Un contrat qu’il est souhaitable de communiquer au Conseil départemental devra préciser les conditions et durée de conservation et les modalités d’accès, si besoin, aux dossiers archivés.
Il est utile d’indiquer dans le contrat que si le médecin n’est plus en mesure de donner les directives nécessaires à la société d’archivage, il sera fait appel à un membre du Conseil départemental.
2 – Dossier informatique
L’archivage des documents informatiques soulève une question différente : celle de la valeur probante du document numérique.

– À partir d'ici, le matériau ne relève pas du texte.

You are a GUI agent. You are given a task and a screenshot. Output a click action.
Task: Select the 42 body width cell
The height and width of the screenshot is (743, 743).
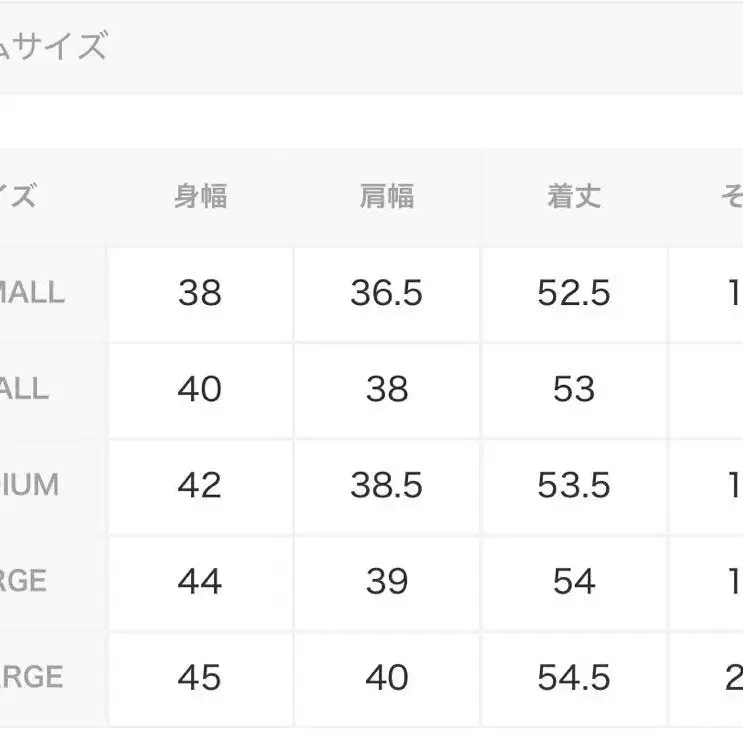[200, 485]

Une récente décision de la Cour de cassation ( Civ. 2, pourvoi n° 07-17622) du 4 décembre 2008 apporte des précisions :
« Lorsqu’une partie n’a pas conservé l’original d’un document, la preuve de son existence peut être rapportée par la présentation d’une copie qui doit en être la reproduction non seulement fidèle mais durable (articles 1334 et 1348 du code civil);
L’écrit sous forme électronique ne vaut preuve qu’à condition que son auteur puisse être dûment identifié et qu’il soit établi et conservé dans des conditions de nature à en garantir l’intégrité et porte la date de création du document. »
Cette notion de fidélité et de durabilité a été traduite par le critère fonctionnel global « d’intégrité ». L’intégrité d’un document numérique peut être assurée, en pratique, par différents moyens techniques :
- copie fidèle
Elle doit visuellement se présenter comme l’original avec les indications du papier à en-tête et la signature de l’expéditeur.
Il convient d’opter pour des systèmes de stockage optique, horodaté, non réinscriptibles (Worm) ou disques magnétiques, rendus non réinscriptibles à l’aide d’un logiciel.
- < > horodatée : le document n’a de valeur que si la preuve est apportée qu’il a été créé et stocké sous forme numérique au jour de son établissement.
copie durable
Les documents doivent rester lisibles très longtemps.
Il convint d’opter pour les formats électroniques standardisés (basés sur XML, PDF ou TIFF (pour les images)).
Quand les documents archivés ne sont plus conformes, il peut être nécessaire de les convertir.
Le support utilisé pour l’archivage doit lui aussi offrir des garanties de pérennité.
Les supports non gravés, CD et DVD, n’offrent pas de garantie de pérennité.
Le disque optique numérique non réinscriptible est la solution à privilégier, encore qu’on ne soit pas tout à fait assuré de la durée de vie, même des supports en verre au-delà de 5 à 10 ans.
- documentation du processus d’archivage
Généralement, appelée « politique d’archivage », il s’agit d’une description précise des moyens mis en œuvre pour s’assurer que pendant l’ensemble de son cycle de vie, le document électronique n’aura pas subi de modifications susceptibles d’altérer son intégrité.
L’existence de cette procédure régulièrement mise à jour permettra d’optimiser en cas de litige la valeur probante du document.